DNS but how does it fit with Sophos other Products

Hello Sophos-Team,

as feedback to why to use Sophos DNS I do not understand:

- Transmission to Uplink DNS is not encrypted (DNS over HTTPS or DNS over TLS)

- DNS Validation is not done too DNSsec

The Current Products in the grand scheme of things are sufficient and already prove to be a challenge.

If your Infrastructure is protected by:

- Sophos XGS Firewall

- Sophos Intercept X Adv. with XDR (for Server too)

- And you setup your DNS Chain to best practice. (Client -> Firewall -> Domain Controller (or) Public DNS

The Sophos XGS Firewall does already have DNS request routing and does this fairly good and encourages Best Practice.

Now with all of the Products active you have three different Screens to worry about blocked content:

- Sophos Endpoint Protection (Web Control - SSL Inspection - Application Control)

- Sophos Firewall (Web Control Policy - SSL Inspection - Application Control)

This would make troubleshooting a mess if things are not centrally Controlled and Managed. What I mean to say is to be able to have one plane of glass that works with all of the great security solutions Provided. 

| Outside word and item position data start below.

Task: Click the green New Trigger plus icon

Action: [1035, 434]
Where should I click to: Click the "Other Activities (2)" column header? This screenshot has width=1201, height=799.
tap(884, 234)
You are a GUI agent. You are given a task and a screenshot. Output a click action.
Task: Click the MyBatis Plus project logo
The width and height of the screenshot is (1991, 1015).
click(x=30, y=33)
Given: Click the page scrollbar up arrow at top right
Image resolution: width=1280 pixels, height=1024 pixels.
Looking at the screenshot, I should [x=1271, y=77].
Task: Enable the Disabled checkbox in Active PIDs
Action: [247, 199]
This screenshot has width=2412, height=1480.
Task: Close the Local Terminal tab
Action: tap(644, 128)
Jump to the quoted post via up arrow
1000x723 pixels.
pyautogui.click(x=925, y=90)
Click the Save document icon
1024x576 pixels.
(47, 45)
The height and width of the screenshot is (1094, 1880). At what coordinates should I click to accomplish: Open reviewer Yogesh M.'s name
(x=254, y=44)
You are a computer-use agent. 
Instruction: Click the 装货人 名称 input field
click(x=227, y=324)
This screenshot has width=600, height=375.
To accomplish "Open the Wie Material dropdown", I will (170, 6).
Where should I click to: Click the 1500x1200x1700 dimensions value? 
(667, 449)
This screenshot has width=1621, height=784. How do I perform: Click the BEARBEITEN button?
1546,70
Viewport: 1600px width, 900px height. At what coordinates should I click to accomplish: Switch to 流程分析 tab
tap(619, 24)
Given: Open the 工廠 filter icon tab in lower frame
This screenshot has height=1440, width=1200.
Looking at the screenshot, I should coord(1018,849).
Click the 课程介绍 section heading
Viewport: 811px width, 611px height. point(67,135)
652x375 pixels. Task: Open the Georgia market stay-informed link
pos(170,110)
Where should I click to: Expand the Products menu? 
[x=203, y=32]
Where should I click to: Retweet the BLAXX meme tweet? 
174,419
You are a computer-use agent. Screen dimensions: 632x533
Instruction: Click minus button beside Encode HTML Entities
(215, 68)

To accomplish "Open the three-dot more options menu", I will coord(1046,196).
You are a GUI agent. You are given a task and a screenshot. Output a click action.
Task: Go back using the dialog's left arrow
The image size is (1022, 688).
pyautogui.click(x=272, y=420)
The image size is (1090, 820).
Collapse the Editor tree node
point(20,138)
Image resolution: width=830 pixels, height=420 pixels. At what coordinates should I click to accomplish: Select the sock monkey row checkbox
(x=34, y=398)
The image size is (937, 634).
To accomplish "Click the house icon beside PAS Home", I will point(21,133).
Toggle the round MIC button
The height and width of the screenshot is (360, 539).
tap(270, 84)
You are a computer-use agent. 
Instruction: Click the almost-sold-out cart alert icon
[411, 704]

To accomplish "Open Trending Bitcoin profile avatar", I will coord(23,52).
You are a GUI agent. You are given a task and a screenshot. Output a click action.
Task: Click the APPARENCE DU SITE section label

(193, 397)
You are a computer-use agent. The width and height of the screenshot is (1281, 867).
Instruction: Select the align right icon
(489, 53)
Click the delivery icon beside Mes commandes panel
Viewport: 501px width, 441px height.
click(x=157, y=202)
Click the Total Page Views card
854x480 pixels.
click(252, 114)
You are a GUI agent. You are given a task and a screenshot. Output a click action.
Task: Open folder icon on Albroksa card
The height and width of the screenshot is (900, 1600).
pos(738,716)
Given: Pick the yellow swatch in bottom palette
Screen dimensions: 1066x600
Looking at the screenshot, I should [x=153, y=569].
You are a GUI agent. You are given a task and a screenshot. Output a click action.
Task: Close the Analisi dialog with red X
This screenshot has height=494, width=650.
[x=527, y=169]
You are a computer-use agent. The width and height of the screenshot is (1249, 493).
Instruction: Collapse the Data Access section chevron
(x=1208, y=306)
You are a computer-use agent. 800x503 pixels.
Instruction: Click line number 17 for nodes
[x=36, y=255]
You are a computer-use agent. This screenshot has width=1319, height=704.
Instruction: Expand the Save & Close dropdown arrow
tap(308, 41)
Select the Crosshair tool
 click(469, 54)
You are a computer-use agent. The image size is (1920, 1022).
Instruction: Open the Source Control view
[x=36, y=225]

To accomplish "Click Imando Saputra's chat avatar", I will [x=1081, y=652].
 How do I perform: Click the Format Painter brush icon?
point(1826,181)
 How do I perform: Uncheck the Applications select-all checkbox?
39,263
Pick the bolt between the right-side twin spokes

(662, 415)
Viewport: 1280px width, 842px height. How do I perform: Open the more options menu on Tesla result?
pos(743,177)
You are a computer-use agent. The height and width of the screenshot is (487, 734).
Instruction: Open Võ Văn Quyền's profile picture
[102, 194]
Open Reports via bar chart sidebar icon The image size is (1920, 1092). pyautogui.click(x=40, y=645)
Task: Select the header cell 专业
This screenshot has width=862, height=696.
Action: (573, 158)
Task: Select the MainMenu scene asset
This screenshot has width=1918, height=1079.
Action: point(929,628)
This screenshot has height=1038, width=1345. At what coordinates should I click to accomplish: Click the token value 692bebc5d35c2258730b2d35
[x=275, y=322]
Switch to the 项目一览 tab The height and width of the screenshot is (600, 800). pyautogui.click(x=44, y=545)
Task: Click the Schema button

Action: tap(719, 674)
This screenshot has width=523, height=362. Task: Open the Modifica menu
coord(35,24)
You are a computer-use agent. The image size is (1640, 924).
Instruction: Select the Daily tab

Plus atm DNS Querys are Super slow. ;)



Parents Reply Children
  • Yes, I understand your concerns. We are certainly considering this as a challenge for the future to improve how different policies for different types of filtering in different products interact, and to give customers a way to express policy in one UI and have it take effect across different products. 

  • Basically it is the same function which is in CIXA, so as long as those 2 functions will be 1:1 you can create "sync on" button, but it is clear that integration between CIXA,FW and DNS protection will require deeper analysis.

    This can be a really good solution for Guest networks and unmanaged endpoints, but I'm not convinced that customers will be willing to change the main DNS, as it will be really hard to provide the same level of fast response and reliability as for example Google DNS ( all around the globe.